Task statement ▸ Retype exactly the lines that run from the start of the data to the line holding "Go to next page", including both, and only those.

Task material ▸
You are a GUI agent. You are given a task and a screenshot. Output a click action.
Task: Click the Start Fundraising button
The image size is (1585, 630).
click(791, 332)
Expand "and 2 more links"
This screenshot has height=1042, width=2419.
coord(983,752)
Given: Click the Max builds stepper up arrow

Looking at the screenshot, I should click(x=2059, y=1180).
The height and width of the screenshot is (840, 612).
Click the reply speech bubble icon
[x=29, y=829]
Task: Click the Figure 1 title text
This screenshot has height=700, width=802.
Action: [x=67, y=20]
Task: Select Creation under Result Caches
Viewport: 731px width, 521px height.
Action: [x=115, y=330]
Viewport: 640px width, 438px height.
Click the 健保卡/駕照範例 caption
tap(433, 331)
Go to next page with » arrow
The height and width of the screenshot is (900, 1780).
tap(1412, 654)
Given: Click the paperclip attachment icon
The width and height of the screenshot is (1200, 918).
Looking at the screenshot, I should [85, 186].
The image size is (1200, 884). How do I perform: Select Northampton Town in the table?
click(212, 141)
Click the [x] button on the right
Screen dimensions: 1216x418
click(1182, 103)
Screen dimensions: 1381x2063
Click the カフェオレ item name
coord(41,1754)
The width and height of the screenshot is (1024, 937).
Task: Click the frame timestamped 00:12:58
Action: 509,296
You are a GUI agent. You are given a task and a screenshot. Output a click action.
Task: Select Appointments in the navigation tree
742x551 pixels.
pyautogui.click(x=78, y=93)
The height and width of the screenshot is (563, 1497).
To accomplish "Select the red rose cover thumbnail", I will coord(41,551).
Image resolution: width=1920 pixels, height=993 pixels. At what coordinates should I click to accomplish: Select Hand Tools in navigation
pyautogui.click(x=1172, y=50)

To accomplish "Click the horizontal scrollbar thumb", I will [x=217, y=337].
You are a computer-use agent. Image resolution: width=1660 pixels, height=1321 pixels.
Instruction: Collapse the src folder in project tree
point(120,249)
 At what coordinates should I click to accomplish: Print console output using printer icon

Finished task ▸
You are a GUI agent. You are given a task and a screenshot. Output a click action.
Task: Click the Start Fundraising button
The image size is (1585, 630).
click(791, 332)
Expand "and 2 more links"
This screenshot has height=1042, width=2419.
coord(983,752)
Given: Click the Max builds stepper up arrow

Looking at the screenshot, I should click(x=2059, y=1180).
The height and width of the screenshot is (840, 612).
Click the reply speech bubble icon
[x=29, y=829]
Task: Click the Figure 1 title text
This screenshot has height=700, width=802.
Action: [x=67, y=20]
Task: Select Creation under Result Caches
Viewport: 731px width, 521px height.
Action: [x=115, y=330]
Viewport: 640px width, 438px height.
Click the 健保卡/駕照範例 caption
tap(433, 331)
Go to next page with » arrow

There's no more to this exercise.